The ACT Supreme Court judgement for Crystal Parker, released last year, says on 20 May 2019, she and her daughter Jasmin Parker went to a private hospital where Jasmin followed a staff member into an office and demanded money while brandishing a knife.
Later that same evening, they went to a supermarket in Braddon where Jasmin again used a knife to demand money and threatened to stab the storekeeper if she screamed.
Crystal opened the cash register and took $1590 while Jasmin took a can of premixed alcohol before they ran off.
On 23 July, the mother and daughter went to another supermarket in Braddon where Jasmin asked for the storekeeper’s help at the back of the shop while Crystal stole $450 from the till.
The storekeeper saw the till was empty and tried to follow them when they started to run away, but Jasmin said “Don’t move, I have a knife”.
A storekeeper from across the road then ran after them, but also stopped when Jasmin pulled out a knife and said “Stop”.
Crystal, a former disability support worker, pleaded guilty to attempted aggravated robbery and of two counts of aggravated robbery. She was 38-years-old when she appeared in the ACT Supreme Court for sentencing in February 2020.
She received 36 months’ jail after taking into account 132 days already spent in custody, with her sentence suspended for the completion of a 12-month Drug and Alcohol Treatment Order followed by a good behaviour order for the rest of her sentence.

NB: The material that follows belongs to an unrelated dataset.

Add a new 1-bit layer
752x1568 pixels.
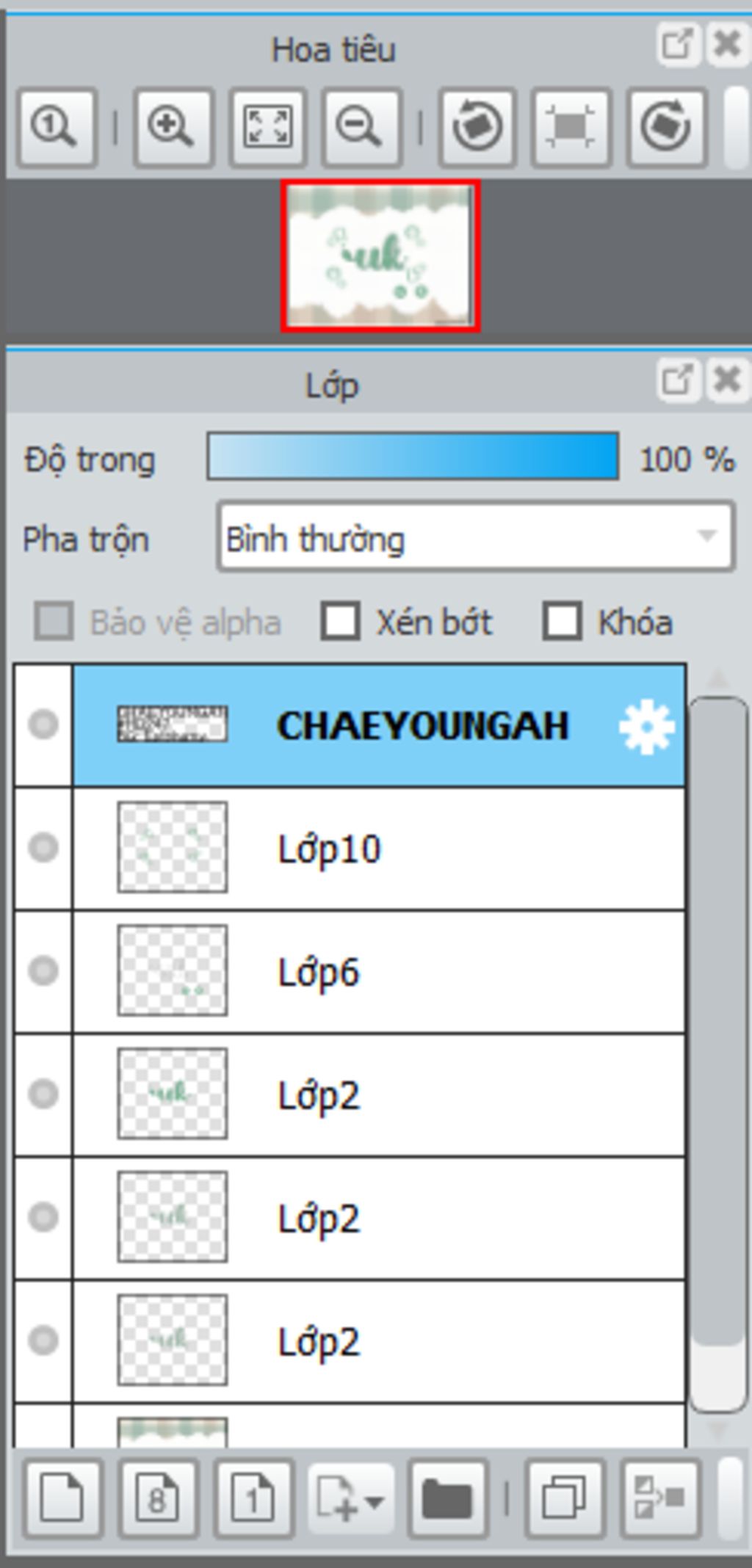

Her judgement states she had become addicted to heroin, a habit which at the time of the robberies cost her about $150 a day. After her arrest she told police her daughter was the co-offender.
Jasmin, who was 20 years old at the time of Crystal’s sentencing, pleaded guilty to the same charges as her mother.
She appeared in the ACT Supreme Court on Thursday (18 March). Her lawyer told the court she had not had contact with her mother who had influenced her offending.
Justice John Burns said while he noted Jasmin’s early guilty plea, since he had deferred her sentencing from last year there had been “some bumps along the way”.
“But generally the result of the deferred sentence orders I have imposed over the last 13 months has been positive,” he said.
He said Crystal was much older than Jasmin and was a person who could be expected to have some degree of influence over her.
Justice Burns sentenced Jasmin to about 21 months’ jail, but suspended it for a two-year good behaviour order that will expire in March 2023, warning her that she still had a lengthy term of imprisonment hanging over her head.